▶ [THE PROBLEM]:
Please restate the data exactly, from the first line to the last.

▶ [RECORDS SUPPLIED]:
____________

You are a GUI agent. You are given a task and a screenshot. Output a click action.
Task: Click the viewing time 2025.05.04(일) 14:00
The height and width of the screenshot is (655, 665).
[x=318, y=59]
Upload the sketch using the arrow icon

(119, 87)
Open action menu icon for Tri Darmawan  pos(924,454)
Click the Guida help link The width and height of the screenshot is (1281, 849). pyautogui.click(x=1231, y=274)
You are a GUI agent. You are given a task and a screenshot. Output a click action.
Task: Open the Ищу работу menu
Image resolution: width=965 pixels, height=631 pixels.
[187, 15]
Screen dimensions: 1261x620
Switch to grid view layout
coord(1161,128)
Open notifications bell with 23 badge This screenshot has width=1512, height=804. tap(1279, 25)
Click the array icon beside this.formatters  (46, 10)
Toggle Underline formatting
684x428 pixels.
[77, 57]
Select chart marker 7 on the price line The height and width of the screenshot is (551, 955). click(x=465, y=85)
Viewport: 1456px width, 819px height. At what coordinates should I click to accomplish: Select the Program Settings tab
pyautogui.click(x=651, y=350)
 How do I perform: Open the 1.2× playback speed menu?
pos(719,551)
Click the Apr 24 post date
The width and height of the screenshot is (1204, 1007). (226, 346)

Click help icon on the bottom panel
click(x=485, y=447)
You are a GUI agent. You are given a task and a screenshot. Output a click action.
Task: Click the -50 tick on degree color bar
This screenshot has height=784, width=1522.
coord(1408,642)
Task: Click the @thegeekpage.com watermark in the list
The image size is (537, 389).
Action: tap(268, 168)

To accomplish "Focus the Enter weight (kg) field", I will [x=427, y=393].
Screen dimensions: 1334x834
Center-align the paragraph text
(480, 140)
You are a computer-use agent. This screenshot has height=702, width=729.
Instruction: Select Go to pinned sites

____________

▶ [THE COMPLETED TASK]:
You are a GUI agent. You are given a task and a screenshot. Output a click action.
Task: Click the viewing time 2025.05.04(일) 14:00
The height and width of the screenshot is (655, 665).
[x=318, y=59]
Upload the sketch using the arrow icon

(119, 87)
Open action menu icon for Tri Darmawan  pos(924,454)
Click the Guida help link The width and height of the screenshot is (1281, 849). pyautogui.click(x=1231, y=274)
You are a GUI agent. You are given a task and a screenshot. Output a click action.
Task: Open the Ищу работу menu
Image resolution: width=965 pixels, height=631 pixels.
[187, 15]
Screen dimensions: 1261x620
Switch to grid view layout
coord(1161,128)
Open notifications bell with 23 badge This screenshot has width=1512, height=804. tap(1279, 25)
Click the array icon beside this.formatters  (46, 10)
Toggle Underline formatting
684x428 pixels.
[77, 57]
Select chart marker 7 on the price line The height and width of the screenshot is (551, 955). click(x=465, y=85)
Viewport: 1456px width, 819px height. At what coordinates should I click to accomplish: Select the Program Settings tab
pyautogui.click(x=651, y=350)
 How do I perform: Open the 1.2× playback speed menu?
pos(719,551)
Click the Apr 24 post date
The width and height of the screenshot is (1204, 1007). (226, 346)

Click help icon on the bottom panel
click(x=485, y=447)
You are a GUI agent. You are given a task and a screenshot. Output a click action.
Task: Click the -50 tick on degree color bar
This screenshot has height=784, width=1522.
coord(1408,642)
Task: Click the @thegeekpage.com watermark in the list
The image size is (537, 389).
Action: tap(268, 168)

To accomplish "Focus the Enter weight (kg) field", I will [x=427, y=393].
Screen dimensions: 1334x834
Center-align the paragraph text
(480, 140)
You are a computer-use agent. This screenshot has height=702, width=729.
Instruction: Select Go to pinned sites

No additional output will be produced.